WORK TO COMPLETE> Copy out the entries word for word, leaving images aside.

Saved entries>
□ □ □ □ □ □ □

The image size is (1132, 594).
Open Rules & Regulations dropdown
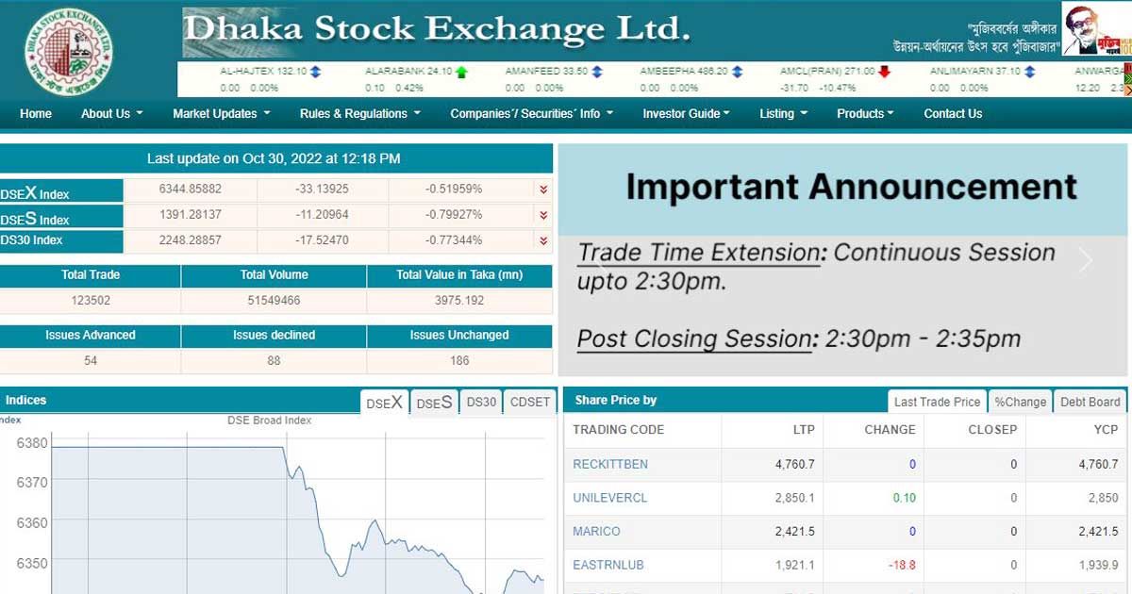359,113
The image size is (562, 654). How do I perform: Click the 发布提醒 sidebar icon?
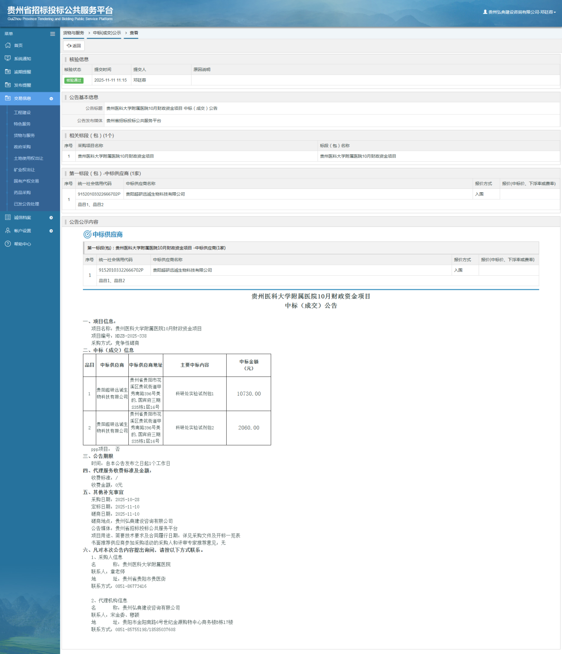(x=7, y=85)
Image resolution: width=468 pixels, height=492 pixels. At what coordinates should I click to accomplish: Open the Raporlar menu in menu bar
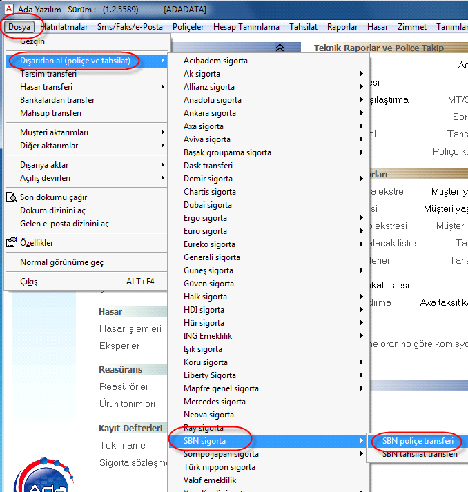click(343, 27)
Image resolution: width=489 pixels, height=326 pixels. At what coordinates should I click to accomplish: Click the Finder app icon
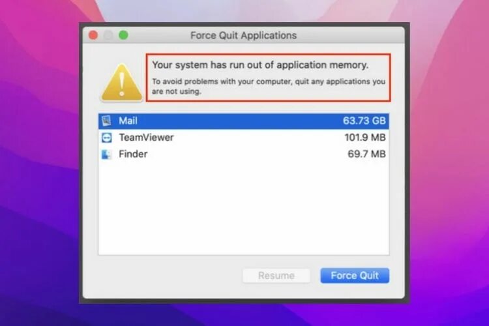pos(106,154)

□ □ □ □ □ □ □

RESPONSE TO THE EXERCISE>
The image size is (1132, 594).
Open Rules & Regulations dropdown
359,113
The image size is (562, 654). How do I perform: Click the 发布提醒 sidebar icon?
(x=7, y=85)
Image resolution: width=468 pixels, height=492 pixels. At what coordinates should I click to accomplish: Open the Raporlar menu in menu bar
click(343, 27)
Image resolution: width=489 pixels, height=326 pixels. At what coordinates should I click to accomplish: Click the Finder app icon
pos(106,154)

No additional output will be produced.